WEEK08: searching, analysis of algorithms
---------------------------------------------------------------
 F: timing, real-world example...anagrams


PYLAB:
 - copy over pylabLinePlots.py and try it out
 - http://matplotlib.sourceforge.net (good data plotting from python) 
 - note how logn is better than linear for large N (we'll look
   at the nlogn and quad lines next week)

SHUFFLE and SORT:

>>> from random import *
>>> L = range(10)
>>> shuffle(L)
>>> print L
[4, 2, 1, 5, 8, 7, 0, 3, 6, 9]
>>> 
>>> L.sort()
>>> print L
[0, 1, 2, 3, 4, 5, 6, 7, 8, 9]

sort() is a list method, shuffle is a function from the
random library. Both do their work "in place", meaning the
list (L) is changed.

TIMING SEARCHES:

 - write some code to show how the time for a linear search
   doubles when we double the size of the data (N)
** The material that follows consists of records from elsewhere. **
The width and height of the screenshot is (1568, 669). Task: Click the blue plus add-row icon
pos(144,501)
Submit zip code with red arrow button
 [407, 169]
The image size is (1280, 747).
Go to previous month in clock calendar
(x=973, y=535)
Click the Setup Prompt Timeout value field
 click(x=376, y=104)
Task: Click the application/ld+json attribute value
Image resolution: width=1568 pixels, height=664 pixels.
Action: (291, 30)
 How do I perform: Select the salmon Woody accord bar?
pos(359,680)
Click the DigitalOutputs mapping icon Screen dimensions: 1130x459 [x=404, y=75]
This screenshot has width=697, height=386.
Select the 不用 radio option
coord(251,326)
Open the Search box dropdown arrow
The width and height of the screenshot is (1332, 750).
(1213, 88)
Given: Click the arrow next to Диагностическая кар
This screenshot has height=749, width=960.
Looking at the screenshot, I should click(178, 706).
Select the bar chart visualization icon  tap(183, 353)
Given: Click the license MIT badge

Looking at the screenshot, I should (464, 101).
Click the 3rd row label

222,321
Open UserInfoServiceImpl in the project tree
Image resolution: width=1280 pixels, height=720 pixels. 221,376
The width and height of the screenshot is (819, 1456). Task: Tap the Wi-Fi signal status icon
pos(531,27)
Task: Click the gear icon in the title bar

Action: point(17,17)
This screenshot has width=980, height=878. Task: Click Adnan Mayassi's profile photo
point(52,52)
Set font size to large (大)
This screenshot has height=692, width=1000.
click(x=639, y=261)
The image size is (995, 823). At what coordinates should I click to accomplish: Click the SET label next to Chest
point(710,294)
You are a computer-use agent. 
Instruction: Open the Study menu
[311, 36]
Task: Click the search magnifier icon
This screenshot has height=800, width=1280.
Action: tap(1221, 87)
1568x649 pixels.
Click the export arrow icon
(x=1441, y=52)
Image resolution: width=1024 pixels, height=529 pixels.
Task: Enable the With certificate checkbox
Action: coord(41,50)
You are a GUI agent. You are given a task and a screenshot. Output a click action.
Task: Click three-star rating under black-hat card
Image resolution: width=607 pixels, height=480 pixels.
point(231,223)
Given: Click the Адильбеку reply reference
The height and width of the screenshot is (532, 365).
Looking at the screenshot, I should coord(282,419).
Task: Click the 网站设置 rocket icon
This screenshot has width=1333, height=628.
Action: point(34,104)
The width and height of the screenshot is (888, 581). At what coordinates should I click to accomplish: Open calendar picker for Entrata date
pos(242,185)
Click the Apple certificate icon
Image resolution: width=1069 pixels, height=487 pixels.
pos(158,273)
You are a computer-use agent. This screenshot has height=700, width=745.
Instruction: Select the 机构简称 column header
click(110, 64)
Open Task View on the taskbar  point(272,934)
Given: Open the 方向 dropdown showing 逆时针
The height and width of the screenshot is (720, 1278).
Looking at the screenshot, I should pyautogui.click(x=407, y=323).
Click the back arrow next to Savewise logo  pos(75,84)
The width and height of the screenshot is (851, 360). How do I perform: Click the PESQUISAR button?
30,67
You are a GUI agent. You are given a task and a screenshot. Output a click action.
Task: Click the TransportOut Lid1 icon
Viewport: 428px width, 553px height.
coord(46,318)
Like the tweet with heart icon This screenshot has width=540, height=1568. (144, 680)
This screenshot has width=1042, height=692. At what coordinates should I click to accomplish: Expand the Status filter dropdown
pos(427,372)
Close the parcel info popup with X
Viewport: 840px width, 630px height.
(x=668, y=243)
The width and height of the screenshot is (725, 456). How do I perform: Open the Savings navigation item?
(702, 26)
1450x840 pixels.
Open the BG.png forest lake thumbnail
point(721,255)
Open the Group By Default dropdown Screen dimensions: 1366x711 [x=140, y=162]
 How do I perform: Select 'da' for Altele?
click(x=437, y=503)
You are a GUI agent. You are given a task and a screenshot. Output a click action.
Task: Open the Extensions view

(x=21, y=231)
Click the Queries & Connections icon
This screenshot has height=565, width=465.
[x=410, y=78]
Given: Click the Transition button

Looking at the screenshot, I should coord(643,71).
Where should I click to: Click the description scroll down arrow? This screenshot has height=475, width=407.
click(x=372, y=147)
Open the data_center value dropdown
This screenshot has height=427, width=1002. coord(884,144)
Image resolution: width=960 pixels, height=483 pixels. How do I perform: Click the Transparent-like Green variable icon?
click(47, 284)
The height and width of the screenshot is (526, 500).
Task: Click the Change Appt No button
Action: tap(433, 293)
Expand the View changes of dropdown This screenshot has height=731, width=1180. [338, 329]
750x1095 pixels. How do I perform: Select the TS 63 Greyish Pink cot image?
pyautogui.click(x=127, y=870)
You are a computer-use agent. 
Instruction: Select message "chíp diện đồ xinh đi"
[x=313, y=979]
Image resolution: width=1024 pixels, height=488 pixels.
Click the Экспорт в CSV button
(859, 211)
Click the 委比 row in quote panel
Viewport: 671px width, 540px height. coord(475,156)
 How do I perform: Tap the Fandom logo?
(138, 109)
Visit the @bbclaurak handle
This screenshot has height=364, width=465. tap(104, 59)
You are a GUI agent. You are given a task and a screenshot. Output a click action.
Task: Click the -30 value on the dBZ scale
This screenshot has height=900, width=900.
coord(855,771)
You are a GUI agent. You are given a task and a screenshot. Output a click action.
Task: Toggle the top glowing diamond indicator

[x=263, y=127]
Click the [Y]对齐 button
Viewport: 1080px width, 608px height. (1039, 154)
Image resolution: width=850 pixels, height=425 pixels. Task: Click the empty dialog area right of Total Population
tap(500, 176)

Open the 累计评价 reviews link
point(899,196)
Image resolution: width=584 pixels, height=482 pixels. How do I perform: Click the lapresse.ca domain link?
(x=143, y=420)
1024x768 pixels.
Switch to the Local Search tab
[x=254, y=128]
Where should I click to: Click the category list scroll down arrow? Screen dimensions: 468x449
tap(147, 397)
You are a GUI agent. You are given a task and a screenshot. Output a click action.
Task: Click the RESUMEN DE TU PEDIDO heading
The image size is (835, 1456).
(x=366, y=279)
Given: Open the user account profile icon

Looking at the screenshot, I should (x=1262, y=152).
 - also, how does the "in" operator work? Does it do a linear
   search or a binary search??

from searches import *
from random import *
from time import time

##############################################

def main():
  """ask user for size of data, run searches"""

  N = input("size of data, N: ")
  T = input("  num trials, T: ")
  L = []
  for i in range(N):
    L.append(randrange(-N,N))

  L.sort()

  lintotal = 0
  bintotal = 0
  intotal = 0
  for t in range(T):
    x = randrange(-N,N)

    t1 = time()
    linearSearch(x, L)
    t2 = time()
    lintotal = lintotal + (t2 - t1)

    t1 = time()
    binarySearch(x, L)
    t2 = time()
    bintotal = bintotal + (t2 - t1)

    t1 = time()
    x in L
    t2 = time()
    intotal = intotal + (t2 - t1)

  print "ave linear time: %0.7f" % (lintotal/float(T))
  print "ave binary time: %0.7f" % (bintotal/float(T))
  print "ave   in   time: %0.7f" % (intotal/float(T))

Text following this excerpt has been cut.